In particular, the program instructions may include various components or modules that cooperate or otherwise interact to carry out the various processes and operational scenarios described herein. The various components or modules may be embodied in compiled or interpreted instructions, or in some other variation or combination of instructions. The various components or modules may be executed in a synchronous or asynchronous manner, serially or in parallel, in a single threaded environment or multi-threaded, or in accordance with any other suitable execution paradigm, variation, or combination thereof. Software 905 may include additional processes, programs, or components, such as operating system software, virtual machine software, or other application software, in addition to or that include montage process 906. Software 905 may also comprise firmware or some other form of machine-readable processing instructions executable by processing system 902.


In general, software 905 may, when loaded into processing system 902 and executed, transform a suitable apparatus, system, or device (of which computing system 901 is representative) overall from a general-purpose computing system into a special-purpose computing system customized to enhance licensing operations. Indeed, encoding software 905 on storage system 903 may transform the physical structure of storage system 903. The specific transformation of the physical structure may depend on various factors in different implementations of this description. Examples of such factors may include, but are not limited to, the technology used to implement the storage media of storage system 903 and whether the computer-storage media are characterized as primary or secondary storage, as well as other factors.

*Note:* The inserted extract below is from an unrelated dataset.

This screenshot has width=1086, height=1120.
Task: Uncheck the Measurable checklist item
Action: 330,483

For example, if the computer readable storage media are implemented as semiconductor-based memory, software 905 may transform the physical state of the semiconductor memory when the program instructions are encoded therein, such as by transforming the state of transistors, capacitors, or other discrete circuit elements constituting the semiconductor memory. A similar transformation may occur with respect to magnetic or optical media. Other transformations of physical media are possible without departing from the scope of the present description, with the foregoing examples provided only to facilitate the present discussion.


Communication interface system 907 may include communication connections and devices that allow for communication with other computing systems (not shown) over communication networks (not shown). Examples of connections and devices that together allow for inter-system communication may include network interface cards, antennas, power amplifiers, RF circuitry, transceivers, and other communication circuitry. The connections and devices may communicate over communication media to exchange communications with other computing systems or networks of systems, such as metal, glass, air, or any other suitable communication media. The aforementioned media, connections, and devices are well known and need not be discussed at length here.

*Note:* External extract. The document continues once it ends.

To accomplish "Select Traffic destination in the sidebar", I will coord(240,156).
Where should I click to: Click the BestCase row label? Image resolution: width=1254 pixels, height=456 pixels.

User interface system 909 is optional and may include a keyboard, a mouse, a voice input device, a touch input device for receiving a touch gesture from a user, a motion input device for detecting non-touch gestures and other motions by a user, and other comparable input devices and associated processing elements capable of receiving user input from a user. Output devices such as a display, speakers, haptic devices, and other types of output devices may also be included in user interface system 909. In some cases, the input and output devices may be combined in a single device, such as a display capable of displaying images and receiving touch gestures. The aforementioned user input and output devices are well known in the art and need not be discussed at length here.


User interface system 909 may also include associated user interface software executable by processing system 902 in support of the various user input and output devices discussed above. Separately or in conjunction with each other and other hardware and software elements, the user interface software and user interface devices may support a graphical user interface, a natural user interface, or any other type of user interface.

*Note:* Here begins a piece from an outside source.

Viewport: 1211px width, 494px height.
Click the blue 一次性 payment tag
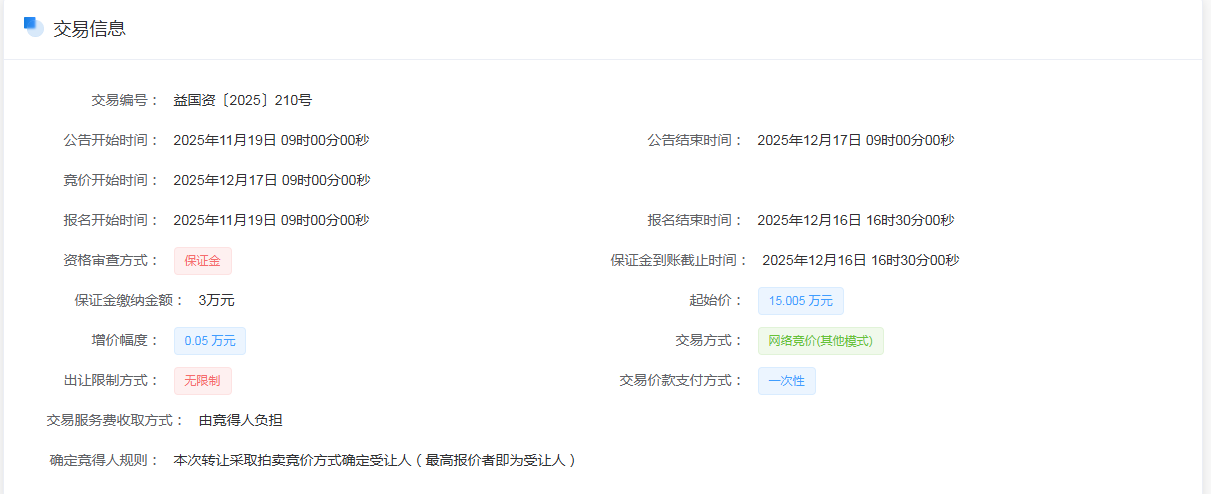click(786, 381)
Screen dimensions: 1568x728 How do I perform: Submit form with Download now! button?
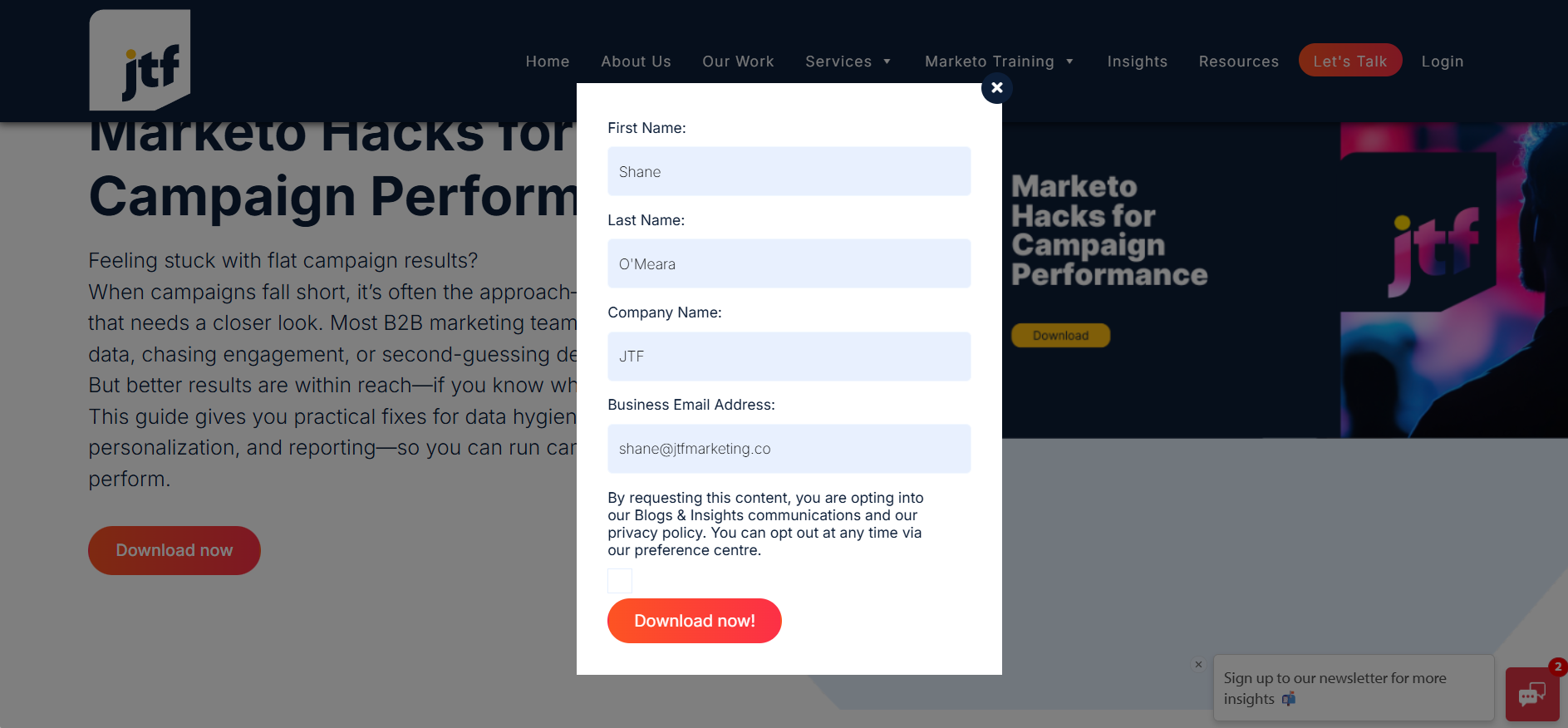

Communication between computing system 901 and other computing systems (not shown), may occur over a communication network or networks and in accordance with various communication protocols, combinations of protocols, or variations thereof. Examples include intranets, internets, the Internet, local area networks, wide area networks, wireless networks, wired networks, virtual networks, software defined networks, data center buses, computing backplanes, or any other type of network, combination of network, or variation thereof. The aforementioned communication networks and protocols are well known and need not be discussed at length here. However, some communication protocols that may be used include, but are not limited to, the Internet protocol (IP, IPv4, IPv6, etc.), the transfer control protocol (TCP), and the user datagram protocol (UDP), as well as any other suitable communication protocol, variation, or combination thereof.


In any of the aforementioned examples in which data, content, or any other type of information is exchanged, the exchange of information may occur in accordance with any of a variety of protocols, including FTP (file transfer protocol), HTTP (hypertext transfer protocol), REST (representational state transfer), WebSocket, DOM (Document Object Model), HTML (hypertext markup language), CSS (cascading style sheets), HTML5, XML (extensible markup language), JavaScript, JSON (JavaScript Object Notation), AJAX (Asynchronous JavaScript and XML), H.323, H.264, RTP (real-time transport protocol), SIP (session initiation protocol), WebRTC, as well as any other suitable protocol, variation, or combination thereof.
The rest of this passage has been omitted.